**Passage:**
↓↓↓

Prebiotics Modify Host Metabolism in Rainbow Trout (Oncorhynchus Mykiss) Fed with a Total Plant-Based Diet: Potential Implications for Microbiome-Mediated Diet Optimization

BackgroundThe use of plant-based ingredients in aquafeeds is increasing because marine sources of protein and oil are unsustainable. However, plant-based ingredients cause certain metabolic complications in carnivorous species such as rainbow trout. Here, we examined whether prebiotics have the potential to affect the metabolism of juvenile trout (Average weight: 25.88±0.91 g) via microbially derived short-chain fatty acids (SCFAs). Fructo-oligosaccharides (FOS), inulin or mannan-oligosaccharides (MOS) were used at 1% or 2% in a 12-week feeding experiment. We measured changes in the intestinal microbiome, SCFA levels and metabolic responses in the intestine, liver, muscle, and adipose tissue. ResultsIn the intestine, gene expression and SCFA production did not change significantly with prebiotics, although the MOS fed groups were clustered differently. Prebiotics had a significant effect on the abundance of Bacillus, Lactobacillus and Weissella, although posterior intestinal microbial diversity and composition did not change significantly after feeding prebiotics. Two operational taxonomic units (OTUs) belonging to Mycoplasma. dominated all samples with an average relative abundance of >95% per group. Intestinal microvillar structures were significantly improved in length in the inulin-fed groups. Systemically, overall hepatic gene expression was significantly different from control with inulin-fed groups showing upregulation of several metabolic and the fatty acid receptor genes. MOS fed groups showed a dose-dependent but contrasting response in liver and muscle. In addition, a significant reduction in final weight and SGR was observed in MOS fed at 1%. The relative abundance of OTUs belonging to Lactobacillus and Bacillus correlated with hepatic gene expression and final weight of the fish. ConclusionsInulin and MOS appear to differentially affect host metabolism, mainly in the liver and muscle. Differential abundance of Lactobacillus and Bacillus in the prebiotic-fed groups and their correlations with hepatic gene expression could indicate a prebiotic-microbiome-host axis, although this was not conclusively shown through the levels of SCFAs. In combination with a total plant-based diet, inulin could be a promising prebiotic for trout but need to be further investigated. These findings could implicate in microbiome-mediated dietary optimization of rainbow trout.

↑↑↑

**Given entries:**
↓↓↓

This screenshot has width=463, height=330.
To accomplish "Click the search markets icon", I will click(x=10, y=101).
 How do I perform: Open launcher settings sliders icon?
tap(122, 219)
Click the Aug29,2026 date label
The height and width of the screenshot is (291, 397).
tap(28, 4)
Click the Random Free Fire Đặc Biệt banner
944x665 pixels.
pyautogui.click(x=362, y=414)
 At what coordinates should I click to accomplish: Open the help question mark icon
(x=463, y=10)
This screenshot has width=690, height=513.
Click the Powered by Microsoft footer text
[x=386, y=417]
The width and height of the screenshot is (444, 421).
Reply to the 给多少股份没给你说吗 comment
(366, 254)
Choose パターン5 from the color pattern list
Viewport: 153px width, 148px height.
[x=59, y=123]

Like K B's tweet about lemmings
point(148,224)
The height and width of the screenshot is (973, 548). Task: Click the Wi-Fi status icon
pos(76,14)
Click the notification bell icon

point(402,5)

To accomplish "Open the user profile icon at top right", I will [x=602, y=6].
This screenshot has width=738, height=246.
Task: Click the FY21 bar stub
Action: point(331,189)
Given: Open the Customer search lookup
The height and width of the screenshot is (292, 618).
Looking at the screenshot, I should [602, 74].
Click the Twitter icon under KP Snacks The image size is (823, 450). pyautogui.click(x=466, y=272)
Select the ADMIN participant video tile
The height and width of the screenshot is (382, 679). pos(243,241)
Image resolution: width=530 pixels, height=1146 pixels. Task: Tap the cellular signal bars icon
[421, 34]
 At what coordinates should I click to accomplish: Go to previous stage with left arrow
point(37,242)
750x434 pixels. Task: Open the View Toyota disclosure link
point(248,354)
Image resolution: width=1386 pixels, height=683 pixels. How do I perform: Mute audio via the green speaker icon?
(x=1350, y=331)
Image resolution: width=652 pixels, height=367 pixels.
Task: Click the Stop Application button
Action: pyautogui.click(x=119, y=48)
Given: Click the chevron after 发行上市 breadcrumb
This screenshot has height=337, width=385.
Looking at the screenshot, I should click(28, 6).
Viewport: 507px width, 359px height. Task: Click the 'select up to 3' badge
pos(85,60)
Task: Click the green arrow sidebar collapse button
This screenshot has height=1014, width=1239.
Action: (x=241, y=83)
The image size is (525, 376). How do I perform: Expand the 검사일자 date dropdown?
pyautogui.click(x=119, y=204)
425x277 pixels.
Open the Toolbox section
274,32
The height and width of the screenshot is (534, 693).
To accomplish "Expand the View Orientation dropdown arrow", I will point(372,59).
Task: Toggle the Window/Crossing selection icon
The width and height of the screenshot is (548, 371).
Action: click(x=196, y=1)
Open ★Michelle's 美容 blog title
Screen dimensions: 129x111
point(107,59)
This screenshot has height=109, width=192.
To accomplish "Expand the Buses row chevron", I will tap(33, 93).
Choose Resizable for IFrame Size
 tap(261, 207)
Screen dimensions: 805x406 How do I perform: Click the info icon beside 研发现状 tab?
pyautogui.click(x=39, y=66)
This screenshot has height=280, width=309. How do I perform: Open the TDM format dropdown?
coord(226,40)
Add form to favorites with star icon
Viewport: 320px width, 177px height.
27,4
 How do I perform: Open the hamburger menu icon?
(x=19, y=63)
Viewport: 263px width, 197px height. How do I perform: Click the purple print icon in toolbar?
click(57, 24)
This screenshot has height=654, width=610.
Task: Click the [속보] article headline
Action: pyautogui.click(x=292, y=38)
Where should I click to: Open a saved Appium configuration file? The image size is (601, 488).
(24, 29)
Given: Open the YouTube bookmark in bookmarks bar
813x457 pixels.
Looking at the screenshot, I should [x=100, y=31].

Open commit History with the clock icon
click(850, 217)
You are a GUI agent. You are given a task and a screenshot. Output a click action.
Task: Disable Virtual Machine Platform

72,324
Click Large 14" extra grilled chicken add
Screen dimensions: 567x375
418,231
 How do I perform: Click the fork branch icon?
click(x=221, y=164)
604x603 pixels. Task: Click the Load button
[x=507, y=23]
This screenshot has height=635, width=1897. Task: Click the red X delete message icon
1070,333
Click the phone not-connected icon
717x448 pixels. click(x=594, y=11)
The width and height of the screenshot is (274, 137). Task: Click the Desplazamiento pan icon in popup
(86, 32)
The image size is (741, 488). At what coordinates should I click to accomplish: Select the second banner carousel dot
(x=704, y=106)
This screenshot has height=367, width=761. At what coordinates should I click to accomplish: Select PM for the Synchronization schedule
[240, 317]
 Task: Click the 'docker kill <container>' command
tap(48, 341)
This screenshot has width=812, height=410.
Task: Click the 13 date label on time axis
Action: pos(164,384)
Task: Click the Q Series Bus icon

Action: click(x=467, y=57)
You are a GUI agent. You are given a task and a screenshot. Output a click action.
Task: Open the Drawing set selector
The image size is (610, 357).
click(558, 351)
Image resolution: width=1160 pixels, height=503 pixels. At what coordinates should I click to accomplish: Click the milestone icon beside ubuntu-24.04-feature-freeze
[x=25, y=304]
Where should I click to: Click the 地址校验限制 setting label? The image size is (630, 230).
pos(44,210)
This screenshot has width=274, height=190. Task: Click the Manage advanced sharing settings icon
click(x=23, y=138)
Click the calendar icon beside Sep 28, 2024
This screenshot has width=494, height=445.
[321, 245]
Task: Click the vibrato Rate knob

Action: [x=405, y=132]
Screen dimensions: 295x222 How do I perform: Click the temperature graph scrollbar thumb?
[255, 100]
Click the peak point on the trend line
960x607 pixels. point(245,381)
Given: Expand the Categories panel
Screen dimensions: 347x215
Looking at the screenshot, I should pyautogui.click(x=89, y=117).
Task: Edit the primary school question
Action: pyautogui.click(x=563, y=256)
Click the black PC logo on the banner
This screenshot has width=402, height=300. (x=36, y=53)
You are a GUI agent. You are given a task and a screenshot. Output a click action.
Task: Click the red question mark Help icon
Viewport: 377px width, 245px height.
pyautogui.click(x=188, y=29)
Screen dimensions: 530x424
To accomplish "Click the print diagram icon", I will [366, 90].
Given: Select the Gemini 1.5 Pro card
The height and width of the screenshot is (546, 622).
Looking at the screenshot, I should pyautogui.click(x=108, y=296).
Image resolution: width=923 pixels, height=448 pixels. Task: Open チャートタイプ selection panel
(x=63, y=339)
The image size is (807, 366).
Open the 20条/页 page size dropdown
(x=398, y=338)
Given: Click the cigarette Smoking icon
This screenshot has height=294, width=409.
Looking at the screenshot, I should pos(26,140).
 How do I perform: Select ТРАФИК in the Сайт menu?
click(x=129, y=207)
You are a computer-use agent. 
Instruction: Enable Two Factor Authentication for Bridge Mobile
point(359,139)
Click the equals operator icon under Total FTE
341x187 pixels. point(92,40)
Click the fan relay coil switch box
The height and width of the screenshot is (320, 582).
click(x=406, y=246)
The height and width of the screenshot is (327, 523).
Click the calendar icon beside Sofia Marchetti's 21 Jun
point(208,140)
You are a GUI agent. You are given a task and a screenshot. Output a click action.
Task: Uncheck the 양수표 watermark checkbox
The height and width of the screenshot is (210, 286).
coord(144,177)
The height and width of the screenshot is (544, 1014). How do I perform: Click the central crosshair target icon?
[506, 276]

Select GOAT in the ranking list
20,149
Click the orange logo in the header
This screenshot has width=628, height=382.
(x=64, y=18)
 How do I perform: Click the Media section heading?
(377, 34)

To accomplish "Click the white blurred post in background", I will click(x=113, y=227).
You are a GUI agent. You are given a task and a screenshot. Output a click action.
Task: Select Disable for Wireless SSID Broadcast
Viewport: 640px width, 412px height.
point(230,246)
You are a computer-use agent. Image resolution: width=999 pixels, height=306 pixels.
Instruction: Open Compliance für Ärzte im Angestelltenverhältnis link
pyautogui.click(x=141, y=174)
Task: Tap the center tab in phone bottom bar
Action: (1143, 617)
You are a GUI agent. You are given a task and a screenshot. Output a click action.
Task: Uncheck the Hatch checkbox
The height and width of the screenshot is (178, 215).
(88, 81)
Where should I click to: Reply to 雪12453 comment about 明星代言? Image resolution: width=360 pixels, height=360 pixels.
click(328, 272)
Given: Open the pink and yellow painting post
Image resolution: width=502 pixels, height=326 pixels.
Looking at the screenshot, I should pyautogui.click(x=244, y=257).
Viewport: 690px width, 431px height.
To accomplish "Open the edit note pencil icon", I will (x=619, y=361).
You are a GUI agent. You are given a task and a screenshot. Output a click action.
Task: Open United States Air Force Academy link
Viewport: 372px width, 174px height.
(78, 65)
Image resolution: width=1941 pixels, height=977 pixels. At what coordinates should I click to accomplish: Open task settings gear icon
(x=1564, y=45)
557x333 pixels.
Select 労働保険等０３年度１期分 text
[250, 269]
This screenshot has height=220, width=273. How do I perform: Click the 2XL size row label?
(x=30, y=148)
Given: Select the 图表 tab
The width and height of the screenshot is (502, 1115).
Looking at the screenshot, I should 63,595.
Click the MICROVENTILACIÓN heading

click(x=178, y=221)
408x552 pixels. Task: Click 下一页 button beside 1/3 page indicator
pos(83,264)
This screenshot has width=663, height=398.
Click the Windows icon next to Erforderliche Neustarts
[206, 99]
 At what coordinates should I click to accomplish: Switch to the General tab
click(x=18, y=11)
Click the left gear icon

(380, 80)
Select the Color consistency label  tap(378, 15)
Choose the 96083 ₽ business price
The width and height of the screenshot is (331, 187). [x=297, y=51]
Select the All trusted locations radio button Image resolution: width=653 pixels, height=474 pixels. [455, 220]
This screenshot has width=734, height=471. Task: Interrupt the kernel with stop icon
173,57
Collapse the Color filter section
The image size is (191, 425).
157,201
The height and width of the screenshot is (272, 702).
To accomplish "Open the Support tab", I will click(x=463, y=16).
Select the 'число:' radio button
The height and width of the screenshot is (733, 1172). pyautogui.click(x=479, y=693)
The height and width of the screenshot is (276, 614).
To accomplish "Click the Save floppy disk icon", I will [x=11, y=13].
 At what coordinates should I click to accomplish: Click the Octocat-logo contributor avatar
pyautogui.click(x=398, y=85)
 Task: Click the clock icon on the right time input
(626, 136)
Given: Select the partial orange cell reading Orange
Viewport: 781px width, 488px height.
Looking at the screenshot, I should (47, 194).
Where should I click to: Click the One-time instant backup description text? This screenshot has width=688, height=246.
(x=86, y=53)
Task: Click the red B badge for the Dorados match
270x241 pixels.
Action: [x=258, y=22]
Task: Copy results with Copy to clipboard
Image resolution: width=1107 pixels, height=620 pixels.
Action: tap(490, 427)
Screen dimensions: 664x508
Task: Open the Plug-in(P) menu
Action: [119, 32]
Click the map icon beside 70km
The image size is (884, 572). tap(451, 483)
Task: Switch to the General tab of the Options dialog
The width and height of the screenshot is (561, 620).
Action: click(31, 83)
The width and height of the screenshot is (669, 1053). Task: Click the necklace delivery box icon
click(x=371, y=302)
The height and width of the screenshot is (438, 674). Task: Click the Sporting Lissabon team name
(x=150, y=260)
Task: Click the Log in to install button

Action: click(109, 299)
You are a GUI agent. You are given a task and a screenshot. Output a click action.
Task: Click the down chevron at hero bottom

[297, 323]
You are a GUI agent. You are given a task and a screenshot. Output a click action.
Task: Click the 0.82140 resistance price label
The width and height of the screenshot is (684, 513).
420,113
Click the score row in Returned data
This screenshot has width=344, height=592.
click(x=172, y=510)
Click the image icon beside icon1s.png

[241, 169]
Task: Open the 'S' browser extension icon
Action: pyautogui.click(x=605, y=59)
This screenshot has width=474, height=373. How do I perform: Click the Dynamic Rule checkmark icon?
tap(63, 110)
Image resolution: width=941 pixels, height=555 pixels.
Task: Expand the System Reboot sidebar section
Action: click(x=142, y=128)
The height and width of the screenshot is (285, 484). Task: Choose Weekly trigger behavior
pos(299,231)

↑↑↑

**Work request:** In the abstract on prebiotics in rainbow trout, which prebiotic-fed groups showed a significant improvement in intestinal microvillar length?

**Worked solution:** The inulin-fed groups.